Cache capacity of the cache system = 100 GiB × 2 = 200 GiB
Cache bandwidth = 2 × min{40 Gbit/s, Memory I/O throughput} = 80 Gbit/s
When a cache hit occurs, the maximum pod bandwidth = min{80 Gbit/s, 16 Gbit/s} = 16 Gbit/s

Recommended ECS instance types

The bandwidth of a distributed cache cluster depends on the maximum bandwidth of ECS instances in the cluster and the cache media used by the cluster. To improve the performance of the distributed cache system, we recommend that you select ECS instances that provide high bandwidth and use memory, local hard disk drives (HDDs), and local SSDs as the cache media.
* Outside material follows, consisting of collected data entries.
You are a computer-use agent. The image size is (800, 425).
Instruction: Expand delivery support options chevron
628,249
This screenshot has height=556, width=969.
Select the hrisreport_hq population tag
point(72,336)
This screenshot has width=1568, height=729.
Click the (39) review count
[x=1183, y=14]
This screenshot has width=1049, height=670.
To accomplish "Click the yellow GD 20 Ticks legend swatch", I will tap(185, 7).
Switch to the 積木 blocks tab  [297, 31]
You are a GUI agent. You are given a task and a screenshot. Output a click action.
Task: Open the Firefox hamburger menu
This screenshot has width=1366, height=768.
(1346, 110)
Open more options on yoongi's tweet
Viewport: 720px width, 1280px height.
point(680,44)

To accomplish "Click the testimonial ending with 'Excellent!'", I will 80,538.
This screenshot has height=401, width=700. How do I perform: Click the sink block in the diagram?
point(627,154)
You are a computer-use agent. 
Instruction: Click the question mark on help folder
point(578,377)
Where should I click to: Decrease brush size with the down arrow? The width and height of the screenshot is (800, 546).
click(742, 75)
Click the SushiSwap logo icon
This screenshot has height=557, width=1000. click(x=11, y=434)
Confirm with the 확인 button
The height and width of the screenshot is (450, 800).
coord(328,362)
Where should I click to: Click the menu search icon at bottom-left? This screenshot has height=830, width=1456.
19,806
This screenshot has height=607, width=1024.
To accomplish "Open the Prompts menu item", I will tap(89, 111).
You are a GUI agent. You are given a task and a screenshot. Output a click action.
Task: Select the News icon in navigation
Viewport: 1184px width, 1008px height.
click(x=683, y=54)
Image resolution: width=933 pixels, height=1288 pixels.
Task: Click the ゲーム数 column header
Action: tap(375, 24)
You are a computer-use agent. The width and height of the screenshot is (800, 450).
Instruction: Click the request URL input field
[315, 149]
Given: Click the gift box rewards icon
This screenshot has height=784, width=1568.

We recommend that you select the following ECS instance types.

Instance family	Instance type	Instance specification
g7nex, network-enhanced general-purpose instance family	ecs.g7nex.8xlarge	32 vCPUs, 128 GiB of memory, and 40 Gbit/s of bandwidth
	ecs.g7nex.16xlarge	64 vCPUs, 256 GiB of memory, and 80 Gbit/s of bandwidth
	ecs.g7nex.32xlarge	128 vCPUs, 512 GiB of memory, and 160 Gbit/s of bandwidth
i4g, instance family with local SSDs	ecs.i4g.16xlarge	64 vCPUs, 256 GiB of memory, 2 local SSDs that are 1,920 GB in size, and 32 Gbit/s of bandwidth
i4g, instance family with local SSDs	ecs.i4g.32xlarge	128 vCPUs, 512 GiB of memory, 4 local SSDs that are 1,920 GB in size, and 64 Gbit/s of bandwidth
g7ne, network-enhanced general-purpose instance family	ecs.g7ne.8xlarge	32 vCPUs, 128 GiB of memory, and 25 Gbit/s of bandwidth
	ecs.g7ne.12xlarge	48 vCPUs, 192 GiB of memory, and 40 Gbit/s of bandwidth
	ecs.g7ne.24xlarge	96 vCPUs, 384 GiB of memory, and 80 Gbit/s of bandwidth
g8i, general-purpose instance family	ecs.g8i.24xlarge	96 vCPUs, 384 GiB of memory, and 50 Gbit/s of bandwidth
g8i, general-purpose instance family	ecs.g8i.16xlarge	64 vCPUs, 256 GiB of memory, and 32 Gbit/s of bandwidth

For more information about ECS instance families, see Overview of instance families.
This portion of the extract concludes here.